If someone campaigns to change Denver’s laws through a ballot initiative in 2019, they might have a harder time.
A ballot initiative, as you probably know, is one of the reasons that strangers approach you in the street. If a group gets enough signatures, they can place a proposal on the city’s election ballots.
In November, Denver voters will decide whether to change the required number of signatures for these ballot initiatives. In some years, the new rules will make things tougher for campaigners, but in other years it will be easier.
The Denver City Council voted on Monday to let voters decide the matter — and the debate gets at some of the core questions of running a democracy in a ballot-happy state.
The change wouldn’t be a straightforward increase or decrease.
Instead, the math would change. (Please don’t leave.) Right now, the required number of signatures is 5 percent of the total number of votes in the last election for mayor. Under the proposal, that would change to 2 percent of the city’s number of active registered voters.
The current system is pretty variable, since it depends on how many people cared about the most recent mayoral election. As a result, the requirement has swung up and down between about 4,000 and 6,000 signatures since 2003.
The new proposal would “stabilize” that number, according to Councilman Kevin Flynn. If you were to go back in time and implemented the rules in previous years, it would have raised the requirement in some years and lowered it in others.
“It normalizes those numbers, it normalizes the atmosphere,” said Councilman Paul López. “It’s good government. It’s responsible government.”
For example, the contested mayor’s race in 2011 created a requirement of about 6,100 signatures. The proposed new rule would have required only 5,500.
However, the proposal would raise the requirement for the upcoming 2019 municipal election — from about 5,000 signatures to more than 8,000 signatures. That’s because Denver’s population is booming, while the most recent mayor’s race was relatively quiet.
With the change, Flynn said, campaigners wouldn’t “have to worry, ‘Is there a competitive mayor’s race?'”
But Councilwoman At-large Debbie Ortega asked whether the change was necessary. “Our process takes care of itself,” she said. “People find out how many signatures are going to be required.”
The council voted 12-1 to put the question on November ballots, with Ortega dissenting.
Some council members wanted to go further.
López wanted a higher requirement — 2.5 percent of registered voters, which would have represented an increase for all recent elections.
“Some of the feedback we got was this is just creating another barrier for democracy. It’s really not,” he said. Other cities have higher requirements, he said, like San Diego’s 10 percent of registered voters.
And he said that the ballot process could be used for harmful causes.

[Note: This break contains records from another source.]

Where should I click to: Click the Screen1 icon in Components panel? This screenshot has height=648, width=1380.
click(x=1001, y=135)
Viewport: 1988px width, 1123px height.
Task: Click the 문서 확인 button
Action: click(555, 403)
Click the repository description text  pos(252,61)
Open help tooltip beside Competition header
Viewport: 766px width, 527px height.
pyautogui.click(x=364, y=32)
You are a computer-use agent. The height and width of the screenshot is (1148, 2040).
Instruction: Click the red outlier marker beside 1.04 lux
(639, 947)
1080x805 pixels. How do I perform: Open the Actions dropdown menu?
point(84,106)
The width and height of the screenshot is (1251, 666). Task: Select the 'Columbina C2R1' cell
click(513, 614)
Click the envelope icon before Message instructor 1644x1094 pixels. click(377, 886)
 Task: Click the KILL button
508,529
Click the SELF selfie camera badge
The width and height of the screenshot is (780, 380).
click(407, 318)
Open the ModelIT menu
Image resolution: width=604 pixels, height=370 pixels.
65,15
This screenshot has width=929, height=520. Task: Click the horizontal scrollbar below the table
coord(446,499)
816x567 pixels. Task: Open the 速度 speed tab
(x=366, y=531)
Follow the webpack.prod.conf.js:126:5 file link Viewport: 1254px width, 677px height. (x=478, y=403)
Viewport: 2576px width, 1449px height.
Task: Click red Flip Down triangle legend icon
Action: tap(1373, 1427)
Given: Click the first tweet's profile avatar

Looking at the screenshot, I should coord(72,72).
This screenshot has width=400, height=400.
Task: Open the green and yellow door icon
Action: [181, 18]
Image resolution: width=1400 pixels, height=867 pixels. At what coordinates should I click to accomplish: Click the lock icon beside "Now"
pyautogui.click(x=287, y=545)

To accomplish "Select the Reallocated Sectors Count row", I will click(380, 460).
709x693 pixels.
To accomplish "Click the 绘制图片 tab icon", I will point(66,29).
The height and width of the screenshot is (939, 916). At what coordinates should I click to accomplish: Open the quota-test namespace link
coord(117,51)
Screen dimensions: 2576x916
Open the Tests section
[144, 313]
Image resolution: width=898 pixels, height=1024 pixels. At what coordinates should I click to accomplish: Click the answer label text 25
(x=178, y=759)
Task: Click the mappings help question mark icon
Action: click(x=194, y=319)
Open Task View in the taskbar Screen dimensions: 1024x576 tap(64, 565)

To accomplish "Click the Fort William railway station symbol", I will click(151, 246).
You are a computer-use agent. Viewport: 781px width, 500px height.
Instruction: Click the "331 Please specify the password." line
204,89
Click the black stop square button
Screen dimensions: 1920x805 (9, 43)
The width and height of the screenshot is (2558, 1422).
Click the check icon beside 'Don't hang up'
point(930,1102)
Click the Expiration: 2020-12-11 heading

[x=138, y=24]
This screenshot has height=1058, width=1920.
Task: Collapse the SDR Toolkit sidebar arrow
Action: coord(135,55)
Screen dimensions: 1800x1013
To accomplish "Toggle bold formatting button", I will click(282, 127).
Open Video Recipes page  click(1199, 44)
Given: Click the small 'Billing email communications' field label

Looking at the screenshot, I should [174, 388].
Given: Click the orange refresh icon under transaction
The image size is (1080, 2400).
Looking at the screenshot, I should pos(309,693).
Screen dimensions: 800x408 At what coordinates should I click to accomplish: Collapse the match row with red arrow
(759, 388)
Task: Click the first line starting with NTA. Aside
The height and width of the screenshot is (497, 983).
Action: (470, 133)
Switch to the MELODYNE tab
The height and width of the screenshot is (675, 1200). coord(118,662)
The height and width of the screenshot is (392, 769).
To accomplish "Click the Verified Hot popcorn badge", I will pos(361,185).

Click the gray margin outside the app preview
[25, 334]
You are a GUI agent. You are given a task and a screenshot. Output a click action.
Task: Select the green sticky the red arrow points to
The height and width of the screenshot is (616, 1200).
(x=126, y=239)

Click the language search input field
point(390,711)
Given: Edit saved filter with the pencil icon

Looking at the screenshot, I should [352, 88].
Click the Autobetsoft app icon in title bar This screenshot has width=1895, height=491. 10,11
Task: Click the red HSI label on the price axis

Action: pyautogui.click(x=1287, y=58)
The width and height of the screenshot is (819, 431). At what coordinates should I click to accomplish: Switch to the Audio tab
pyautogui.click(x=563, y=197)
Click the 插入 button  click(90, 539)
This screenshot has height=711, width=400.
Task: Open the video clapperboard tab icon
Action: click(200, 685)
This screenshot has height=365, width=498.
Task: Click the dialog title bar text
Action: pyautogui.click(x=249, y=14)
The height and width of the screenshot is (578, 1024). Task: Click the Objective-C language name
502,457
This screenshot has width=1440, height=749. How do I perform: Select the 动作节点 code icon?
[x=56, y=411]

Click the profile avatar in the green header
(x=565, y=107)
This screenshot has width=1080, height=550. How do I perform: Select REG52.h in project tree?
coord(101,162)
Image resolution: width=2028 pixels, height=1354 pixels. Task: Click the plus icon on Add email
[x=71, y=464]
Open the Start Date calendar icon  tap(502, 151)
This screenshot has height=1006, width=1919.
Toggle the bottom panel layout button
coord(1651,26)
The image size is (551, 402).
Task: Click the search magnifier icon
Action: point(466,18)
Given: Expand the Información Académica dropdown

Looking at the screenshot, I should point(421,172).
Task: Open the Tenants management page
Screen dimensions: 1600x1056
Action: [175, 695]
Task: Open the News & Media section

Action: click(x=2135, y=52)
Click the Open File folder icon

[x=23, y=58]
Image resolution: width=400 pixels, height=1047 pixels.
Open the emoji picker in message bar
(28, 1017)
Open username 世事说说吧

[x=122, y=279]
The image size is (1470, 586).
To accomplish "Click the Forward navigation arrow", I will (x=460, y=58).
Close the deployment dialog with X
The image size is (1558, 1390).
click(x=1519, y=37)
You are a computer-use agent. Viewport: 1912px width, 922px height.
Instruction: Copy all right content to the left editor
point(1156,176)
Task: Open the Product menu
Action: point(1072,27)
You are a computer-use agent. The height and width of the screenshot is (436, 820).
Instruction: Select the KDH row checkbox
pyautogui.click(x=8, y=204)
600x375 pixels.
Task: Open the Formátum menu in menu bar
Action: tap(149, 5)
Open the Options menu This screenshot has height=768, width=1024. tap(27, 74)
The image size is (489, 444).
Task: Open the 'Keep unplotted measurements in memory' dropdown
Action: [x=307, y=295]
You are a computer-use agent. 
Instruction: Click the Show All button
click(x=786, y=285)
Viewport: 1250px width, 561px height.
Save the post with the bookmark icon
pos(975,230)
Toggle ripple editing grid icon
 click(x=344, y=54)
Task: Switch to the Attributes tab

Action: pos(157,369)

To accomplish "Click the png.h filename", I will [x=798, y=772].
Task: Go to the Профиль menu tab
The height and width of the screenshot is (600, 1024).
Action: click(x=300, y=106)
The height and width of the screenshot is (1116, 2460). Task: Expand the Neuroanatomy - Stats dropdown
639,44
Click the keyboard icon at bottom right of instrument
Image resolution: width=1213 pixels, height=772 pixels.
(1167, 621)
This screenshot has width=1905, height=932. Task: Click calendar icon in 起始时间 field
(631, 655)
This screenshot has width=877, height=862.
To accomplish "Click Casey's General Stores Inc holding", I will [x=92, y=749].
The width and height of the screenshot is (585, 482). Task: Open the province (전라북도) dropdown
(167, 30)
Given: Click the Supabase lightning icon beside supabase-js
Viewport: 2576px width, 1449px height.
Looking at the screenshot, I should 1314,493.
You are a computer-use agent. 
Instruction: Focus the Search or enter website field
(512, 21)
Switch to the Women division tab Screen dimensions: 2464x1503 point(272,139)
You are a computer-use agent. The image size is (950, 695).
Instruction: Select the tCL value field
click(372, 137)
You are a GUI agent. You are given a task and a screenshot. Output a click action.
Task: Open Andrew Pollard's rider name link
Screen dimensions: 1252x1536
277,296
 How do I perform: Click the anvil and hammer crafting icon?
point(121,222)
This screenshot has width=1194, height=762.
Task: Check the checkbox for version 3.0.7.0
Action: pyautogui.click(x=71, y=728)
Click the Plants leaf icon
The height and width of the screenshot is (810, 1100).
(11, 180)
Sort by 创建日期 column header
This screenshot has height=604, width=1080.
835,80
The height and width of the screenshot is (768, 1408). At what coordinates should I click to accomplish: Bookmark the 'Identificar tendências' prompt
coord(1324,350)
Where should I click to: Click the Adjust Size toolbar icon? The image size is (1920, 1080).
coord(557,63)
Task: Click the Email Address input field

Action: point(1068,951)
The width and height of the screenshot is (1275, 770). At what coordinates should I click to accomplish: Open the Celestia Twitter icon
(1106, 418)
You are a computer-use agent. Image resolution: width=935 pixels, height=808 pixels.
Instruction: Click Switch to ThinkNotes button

He pointed to the “impound law,” an ordinance approved by voters in 2008 that required the police department to impound cars, which was designed in part to target undocumented immigrants.
“It normalized a racist practice,” said López, who successfully led the council to repeal the impound law in 2011.
“I don’t want to block anybody from being able to do this. I cut my teeth on this work. But as our city grows, we have to make sure that we have a responsible line.”
His push for a higher requirement was rejected in a 7-6 vote. Council members Kendra Black, Albus Brooks, Stacie Gilmore, Chris Herndon and Mary Beth Susman also supported López’s failed amendment.
What else is on the ballot?
As of today, eight local ballot initiatives have had their titles approved for petitioning for this November’s ballots in Denver. Only two have enough signatures so far to make the ballot: the Democracy for the People Initiative and the Denver College Affordability Fund Initiative.
The Democracy for the People measure would require the disclosure of independent spending in elections; ban corporations, labor unions and other groups from contributing directly to campaigns; lower contribution limits; and create a fund of public money for candidates who agree to raise lower amounts of money.
The college fund initiative would raise the sales and use tax by 0.08 percent — about a penny on a $10 purchase — to fund college and technical scholarships for Denver residents.
The council also has placed two items on the ballot: a sales tax for parks and the ballot initiative rule change.
Updated with more information on the current ballot measures.